Pero, ¿qué significa en la práctica el respeto y la promoción de la verdad moral en el mundo de la política y la diplomacia nacional e internacional? ¿Cómo puede la búsqueda de la verdad traer una mayor armonía a las regiones más probadas de la tierra? Pienso que esto se puede lograr por tres vías.
En primer lugar, promover la verdad moral significa actuar de manera responsable partiendo del conocimiento de los hechos. Como diplomáticos, sabéis por experiencia que este conocimiento os ayuda a identificar las injusticias y ofensas, así como a considerar de manera desapasionada los intereses de todas las partes involucradas en una determinada disputa. Cuando las partes superan sus propios puntos de vista sobre lo ocurrido, adquieren una visión objetiva y completa. Quienes deben resolver dichos conflictos son capaces de tomar decisiones justas y promover una auténtica reconciliación, cuando admiten y reconocen la verdad completa sobre una determinada cuestión.

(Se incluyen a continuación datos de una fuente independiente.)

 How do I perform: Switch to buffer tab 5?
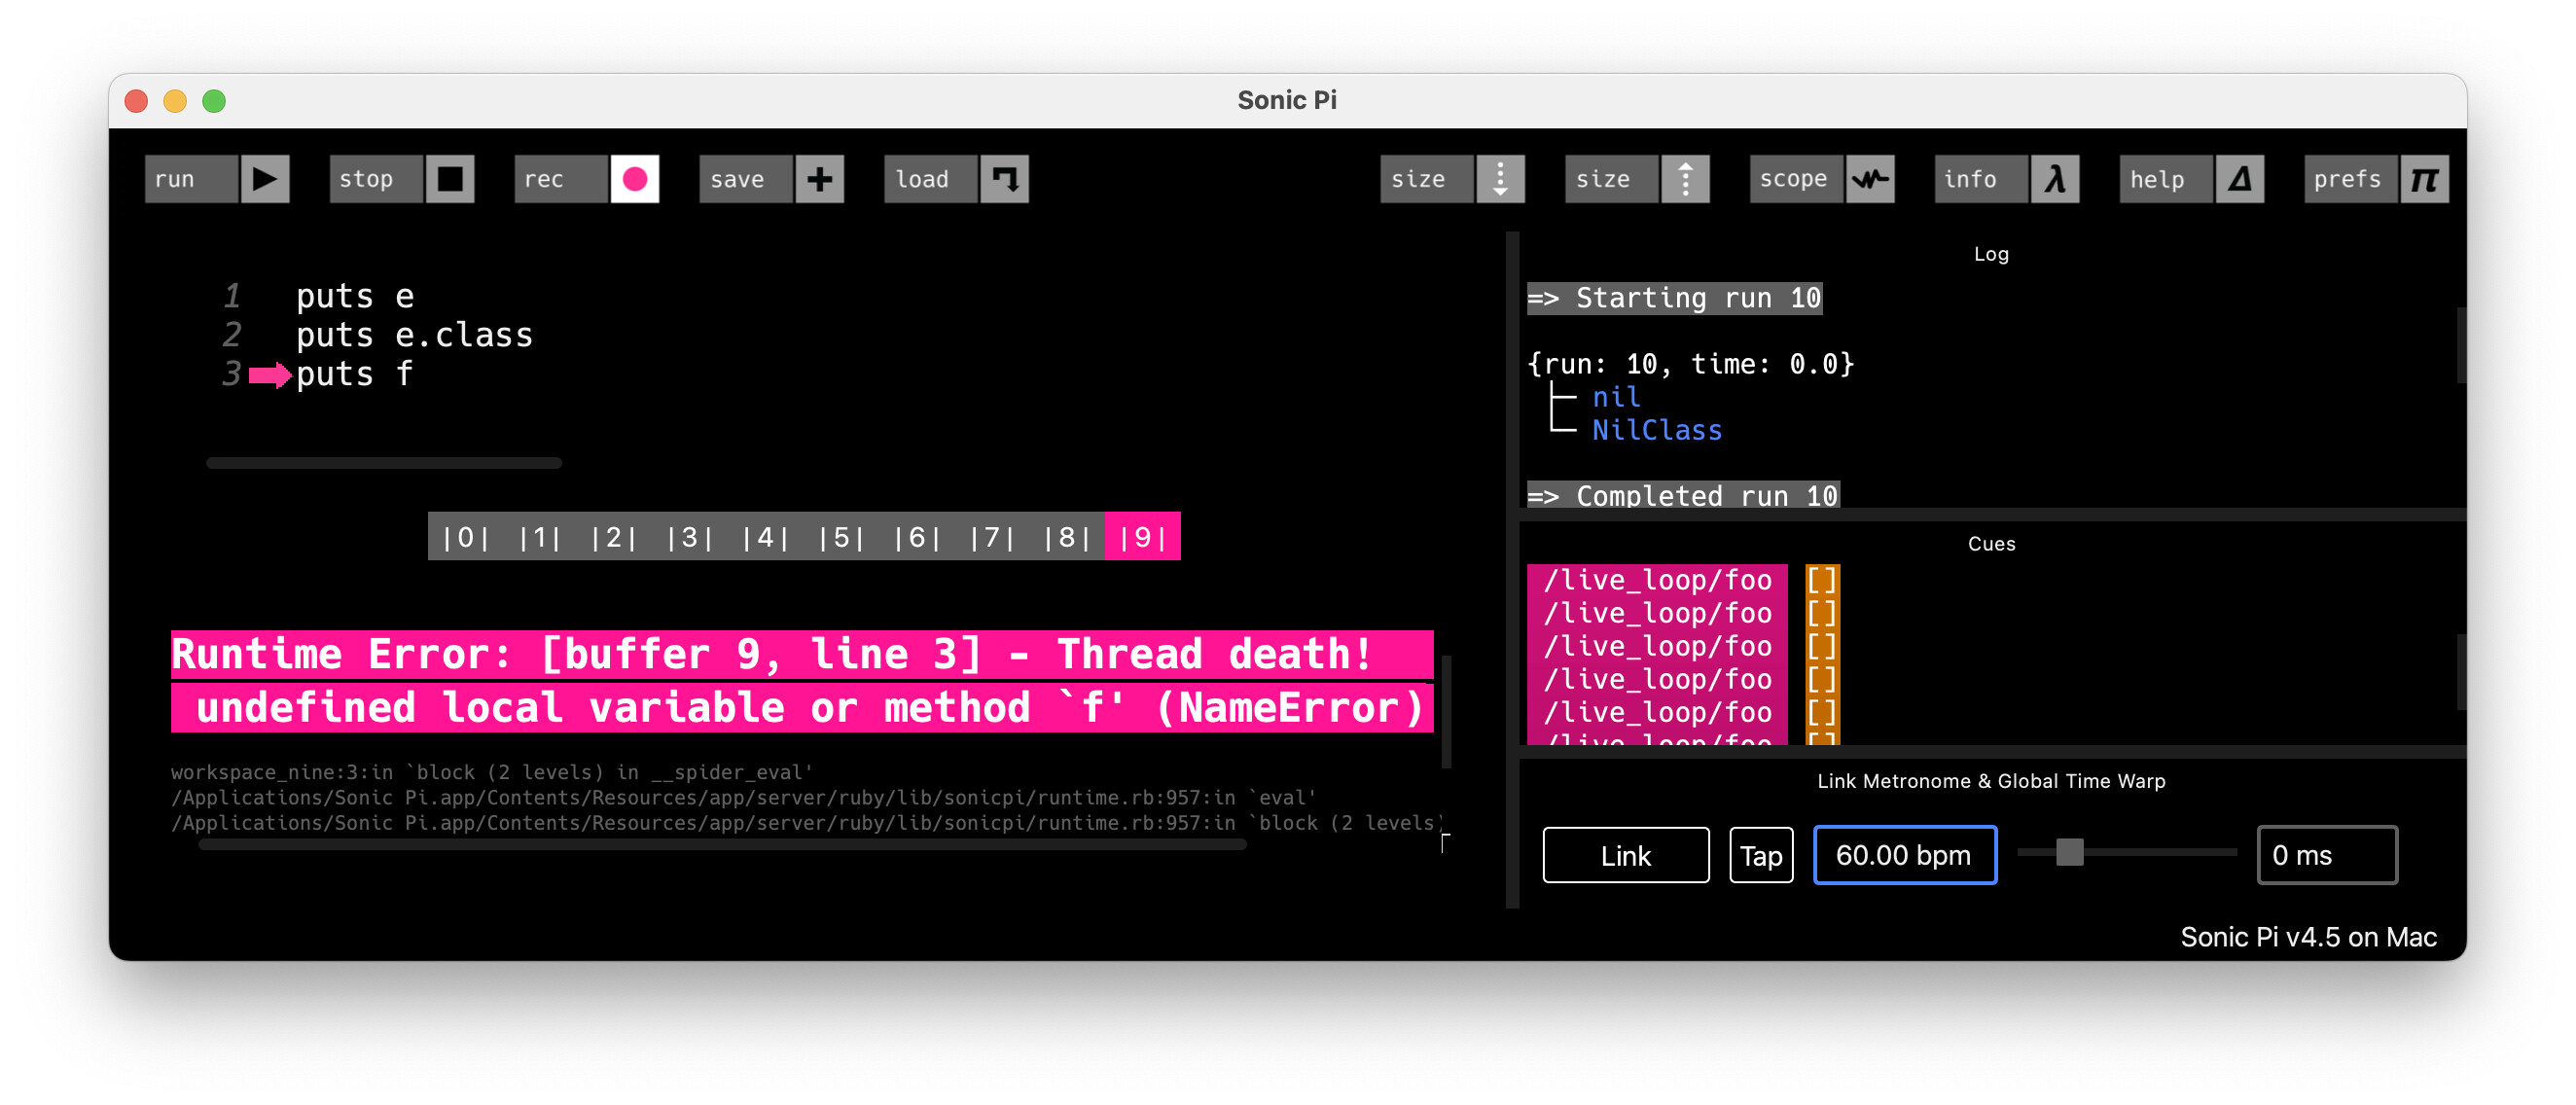point(841,537)
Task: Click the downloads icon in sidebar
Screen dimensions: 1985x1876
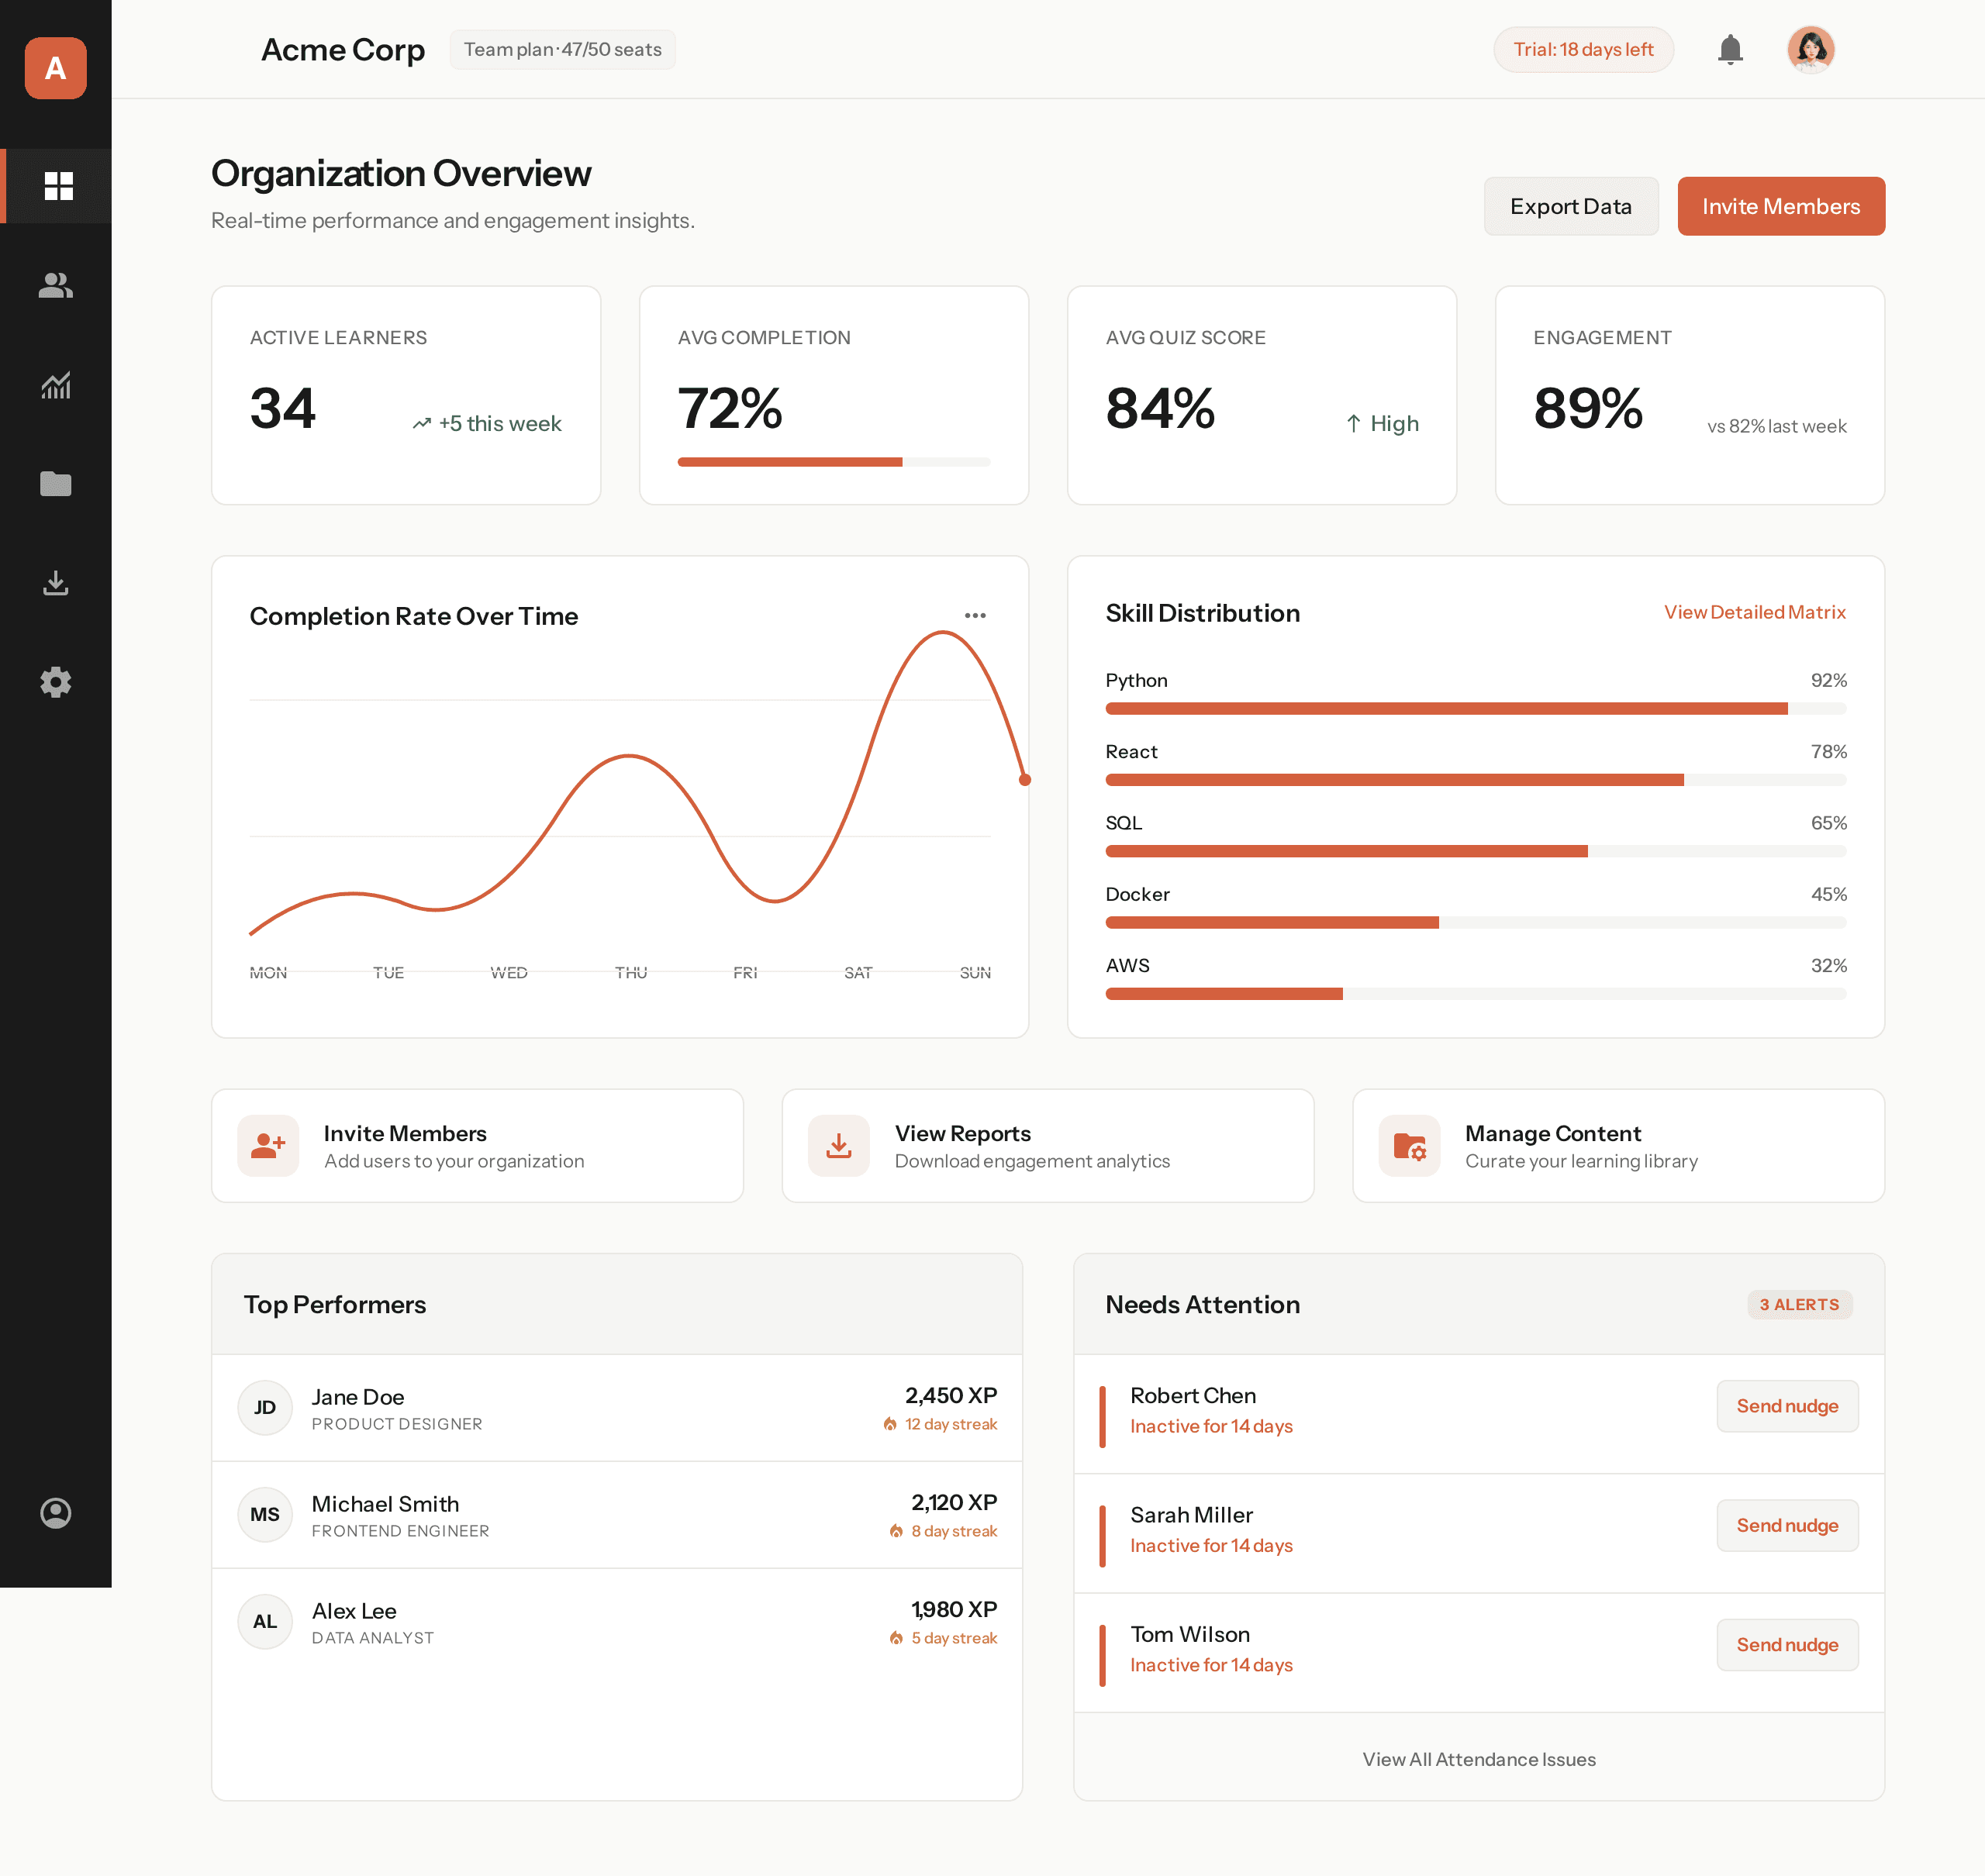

Una segunda vía para promover la verdad moral consiste en poner al descubierto las ideologías políticas que pretenden suplantar la verdad. Las trágicas experiencias vividas durante el siglo veinte han desenmascarado la inhumanidad que resulta de la supresión de la verdad y la dignidad humana. En nuestros días, asistimos a continuos intentos de fomentar supuestos valores bajo la apariencia de paz, desarrollo y derechos humanos. En este sentido, dirigiéndome a la Asamblea General de las Naciones Unidas, llamaba la atención sobre una determinada tendencia a reinterpretar la Declaración Universal de los Derechos Humanos con el objetivo de satisfacer intereses particulares, que comprometerían la coherencia interna de la propia Declaración, apartándose de su intención original (Cf. Discurso a la Asamblea General de las Naciones Unidas, 18 de abril de 2008).
En tercer lugar, la promoción de la verdad moral en la vida pública requiere un esfuerzo constante para fundamentar la ley positiva sobre los principios éticos de la ley natural. Esta exigencia, en el pasado, fue considerada como algo evidente, sin embargo, la corriente positivista en las teorías legales contemporáneas está pidiendo la recuperación de este axioma fundamental. Individuos, comunidades y estados, sin la guía de verdades morales objetivas, se volverían egoístas y sin escrúpulos, y el mundo sería un lugar más peligroso para vivir. En cambio, respetando los derechos de las personas y los pueblos se protege y promueve la dignidad humana. Cuando las políticas que propugnamos se encuentran en armonía con la ley natural, que pertenece a nuestra común condición humana, nuestras acciones se vuelven más sensatas y contribuyen al desarrollo de la comprensión, la justicia y la paz.
Señor Presidente, queridos amigos, con estas reflexiones les renuevo mi estima y la de la Iglesia por vuestro importante servicio a la sociedad y a la construcción de un porvenir seguro para nuestro mundo. Invoco sobre todos ustedes los dones celestiales de la sabiduría, la fortaleza y la perseverancia para el cumplimiento de vuestra misión. Muchas gracias.